You can apply this simple idea to the unions. The difference between the business machine and the union machine is that a business knows what a customer is willing to bear, and it also knows how much a customer can afford to pay. In the case of unions, many of the monetary demands were made without anyone on the union side, and especially the employees, knowing what was even on the balance sheet.

The unions, in my opinion, should have had two jobs. One of those jobs was to make a stand for the interests of employees of course. Their job was to create an environment whereby employees could be reasonably compensated for the work they did, and that they would enjoy some of the benefits of a thriving corporation through wages and benefits. Something I think is important, by the way, despite my misgivings about unions in general. But their other job was to also be the spokesperson for reason and rational thought. Their job was, essentially, to educate the workforce they were representing on the reality of the situation.

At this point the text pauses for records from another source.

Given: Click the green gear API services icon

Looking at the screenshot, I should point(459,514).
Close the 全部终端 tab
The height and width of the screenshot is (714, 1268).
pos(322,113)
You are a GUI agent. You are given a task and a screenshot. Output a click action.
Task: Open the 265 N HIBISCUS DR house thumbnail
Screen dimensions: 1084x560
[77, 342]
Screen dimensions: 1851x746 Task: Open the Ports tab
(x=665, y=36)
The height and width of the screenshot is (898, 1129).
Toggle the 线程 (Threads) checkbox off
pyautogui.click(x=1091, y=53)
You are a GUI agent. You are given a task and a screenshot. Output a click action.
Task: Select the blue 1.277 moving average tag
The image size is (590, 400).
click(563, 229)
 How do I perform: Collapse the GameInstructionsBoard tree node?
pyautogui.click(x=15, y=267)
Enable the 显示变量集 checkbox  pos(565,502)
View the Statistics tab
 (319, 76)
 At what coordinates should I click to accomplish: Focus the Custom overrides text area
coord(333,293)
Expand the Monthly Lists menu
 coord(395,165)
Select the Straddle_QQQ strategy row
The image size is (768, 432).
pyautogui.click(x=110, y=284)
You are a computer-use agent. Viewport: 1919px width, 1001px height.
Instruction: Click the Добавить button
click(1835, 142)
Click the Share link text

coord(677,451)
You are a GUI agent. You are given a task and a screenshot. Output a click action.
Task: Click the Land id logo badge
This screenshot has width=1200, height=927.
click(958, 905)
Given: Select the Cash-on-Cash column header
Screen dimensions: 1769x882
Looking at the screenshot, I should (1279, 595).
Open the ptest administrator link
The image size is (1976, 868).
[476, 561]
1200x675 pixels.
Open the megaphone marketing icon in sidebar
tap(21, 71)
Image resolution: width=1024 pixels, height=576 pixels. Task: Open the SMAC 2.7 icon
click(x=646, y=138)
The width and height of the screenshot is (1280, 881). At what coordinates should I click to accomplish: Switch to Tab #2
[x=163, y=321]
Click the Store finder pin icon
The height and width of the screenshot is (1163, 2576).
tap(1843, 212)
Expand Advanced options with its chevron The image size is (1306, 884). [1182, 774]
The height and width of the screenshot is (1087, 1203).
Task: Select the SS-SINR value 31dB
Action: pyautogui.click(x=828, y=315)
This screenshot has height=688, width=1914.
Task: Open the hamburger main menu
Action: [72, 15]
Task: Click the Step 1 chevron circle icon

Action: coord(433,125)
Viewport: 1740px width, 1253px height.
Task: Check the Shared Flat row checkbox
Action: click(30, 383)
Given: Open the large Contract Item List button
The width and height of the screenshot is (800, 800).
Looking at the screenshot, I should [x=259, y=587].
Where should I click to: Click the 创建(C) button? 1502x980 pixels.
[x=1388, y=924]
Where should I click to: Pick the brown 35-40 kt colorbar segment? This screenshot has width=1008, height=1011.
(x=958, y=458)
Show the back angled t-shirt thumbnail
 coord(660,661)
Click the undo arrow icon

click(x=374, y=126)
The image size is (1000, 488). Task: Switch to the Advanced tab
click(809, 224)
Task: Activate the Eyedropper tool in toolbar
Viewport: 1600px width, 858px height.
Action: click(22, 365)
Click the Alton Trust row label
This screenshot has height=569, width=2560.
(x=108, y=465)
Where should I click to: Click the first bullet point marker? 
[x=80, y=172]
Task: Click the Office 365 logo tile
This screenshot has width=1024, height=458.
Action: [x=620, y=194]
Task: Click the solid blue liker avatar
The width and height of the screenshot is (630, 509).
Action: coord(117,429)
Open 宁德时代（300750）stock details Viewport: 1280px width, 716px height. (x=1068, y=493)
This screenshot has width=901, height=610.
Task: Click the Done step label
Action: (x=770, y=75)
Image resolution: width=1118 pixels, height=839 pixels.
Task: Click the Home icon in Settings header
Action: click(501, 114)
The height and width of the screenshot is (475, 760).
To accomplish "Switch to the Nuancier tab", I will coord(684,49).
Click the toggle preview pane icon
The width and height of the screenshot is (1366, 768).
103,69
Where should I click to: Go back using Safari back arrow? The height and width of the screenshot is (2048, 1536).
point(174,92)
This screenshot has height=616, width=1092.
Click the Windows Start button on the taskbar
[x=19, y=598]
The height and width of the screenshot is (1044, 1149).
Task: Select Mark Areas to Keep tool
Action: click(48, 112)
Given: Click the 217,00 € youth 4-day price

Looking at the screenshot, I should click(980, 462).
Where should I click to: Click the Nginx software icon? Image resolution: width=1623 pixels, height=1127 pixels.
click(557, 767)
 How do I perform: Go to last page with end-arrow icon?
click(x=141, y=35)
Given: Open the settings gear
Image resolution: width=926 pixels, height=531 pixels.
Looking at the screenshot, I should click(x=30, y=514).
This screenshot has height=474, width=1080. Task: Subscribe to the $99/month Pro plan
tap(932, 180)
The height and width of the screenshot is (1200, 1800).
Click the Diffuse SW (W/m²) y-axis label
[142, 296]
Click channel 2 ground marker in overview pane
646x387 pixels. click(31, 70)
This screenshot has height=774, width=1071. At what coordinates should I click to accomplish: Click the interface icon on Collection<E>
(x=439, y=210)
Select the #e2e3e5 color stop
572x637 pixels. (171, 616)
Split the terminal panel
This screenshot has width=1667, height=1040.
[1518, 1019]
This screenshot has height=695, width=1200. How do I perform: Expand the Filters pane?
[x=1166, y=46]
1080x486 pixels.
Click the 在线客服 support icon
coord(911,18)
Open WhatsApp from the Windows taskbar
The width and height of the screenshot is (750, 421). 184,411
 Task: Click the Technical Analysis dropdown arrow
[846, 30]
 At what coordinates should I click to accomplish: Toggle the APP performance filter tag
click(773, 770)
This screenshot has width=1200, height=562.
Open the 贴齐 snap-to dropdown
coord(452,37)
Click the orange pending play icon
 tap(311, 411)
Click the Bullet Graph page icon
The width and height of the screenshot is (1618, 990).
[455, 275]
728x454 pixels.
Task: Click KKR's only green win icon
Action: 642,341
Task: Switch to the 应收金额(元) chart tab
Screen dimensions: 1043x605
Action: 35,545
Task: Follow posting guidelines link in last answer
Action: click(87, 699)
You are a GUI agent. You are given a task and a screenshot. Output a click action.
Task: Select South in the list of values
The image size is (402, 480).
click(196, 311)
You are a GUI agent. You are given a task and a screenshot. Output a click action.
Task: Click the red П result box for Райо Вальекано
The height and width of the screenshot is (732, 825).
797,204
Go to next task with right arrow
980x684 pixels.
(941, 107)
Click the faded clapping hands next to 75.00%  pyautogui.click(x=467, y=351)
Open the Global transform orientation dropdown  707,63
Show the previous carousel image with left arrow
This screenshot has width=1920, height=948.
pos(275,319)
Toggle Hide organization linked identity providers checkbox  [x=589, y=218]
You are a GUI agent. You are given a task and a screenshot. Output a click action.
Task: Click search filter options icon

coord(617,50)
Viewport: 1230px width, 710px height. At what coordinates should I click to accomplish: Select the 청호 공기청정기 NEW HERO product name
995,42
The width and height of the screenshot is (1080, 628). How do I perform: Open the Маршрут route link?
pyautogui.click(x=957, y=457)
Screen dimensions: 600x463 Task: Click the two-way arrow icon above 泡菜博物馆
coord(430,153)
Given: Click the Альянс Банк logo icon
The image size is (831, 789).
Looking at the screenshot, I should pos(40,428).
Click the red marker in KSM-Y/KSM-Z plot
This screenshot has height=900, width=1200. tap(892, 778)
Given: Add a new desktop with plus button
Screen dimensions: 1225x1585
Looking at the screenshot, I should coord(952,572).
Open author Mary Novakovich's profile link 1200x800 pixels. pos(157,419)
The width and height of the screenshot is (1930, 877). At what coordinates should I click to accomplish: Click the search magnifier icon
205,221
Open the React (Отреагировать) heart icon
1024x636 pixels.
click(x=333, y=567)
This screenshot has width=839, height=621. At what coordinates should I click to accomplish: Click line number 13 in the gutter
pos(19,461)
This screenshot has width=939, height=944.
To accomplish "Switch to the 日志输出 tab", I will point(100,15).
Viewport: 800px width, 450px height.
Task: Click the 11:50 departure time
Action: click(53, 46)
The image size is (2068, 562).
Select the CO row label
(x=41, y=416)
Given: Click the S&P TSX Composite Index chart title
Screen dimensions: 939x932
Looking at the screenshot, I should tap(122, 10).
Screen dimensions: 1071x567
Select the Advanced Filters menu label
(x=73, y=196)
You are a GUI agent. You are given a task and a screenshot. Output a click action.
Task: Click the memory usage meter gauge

There is a danger, I think, when we become so convinced that the rich and the corporations they own are simply greedy. Somehow we have come to a place where when we think of the rich and the corporations we think of the giant in the Jack and the Beanstalk story sitting in his castle above the clouds hoarding and counting his golden coins with no regard for anything but the fact that he has the golden coins.

The rich do not sit on their money. It is part of the reason not only do they become rich. But it is a part of the reason they become richer.

In other words, the rich invest their money. And even when it comes to common shareholders they have one simple demand of the corporations for which they hold a stake in.

Make more profits.

But in order to do that that really doesn't mean lower worker's wages, fire workers, send jobs overseas, reduce benefits, and gouge the customers who buy their products or services. Granted, there may be some who believe that way, but I would call them the minority. What any common shareholder—or major shareholder—wants is a growing and thriving business to continue to deliver dividends and profits. For a lot of us that means growing the business and expanding the markets we operate in.

If you talk to many employees the one common theme always seems to be that they are just a number, that the fat cats really don't need them, that they are a burden and that for that reason corporations will go to any length to shut them down and send them packing.

For me that's a false reality, and a silly way to think. Because anyone who understands business also understands that yes, employees do fall onto the liability side of the ledger. But, they are as necessary as any other cost of doing business. The reality is that a business indeed wants to focus on growth and expanding their markets—but when employees walk out the door and when employees have to be replaced, there are two things that come out of this.

Distraction and cost.

For one, when you have to spend time in the day strategizing over how to bring in replacement
workers, and when you have to spend time in the day seeking out new workers and being engaged in the hiring process, you are going to have less time in the day to focus on strategizing keeping the machines running and expanding the business. It's a distraction. And then there's the cost. Even in unskilled labor, you have to train the workers. And during that process there is going to be some level of transition and downtime whereby the operation will not be at its optimum efficiency.

For those who say unskilled labor is a job even a monkey can do let me just say this.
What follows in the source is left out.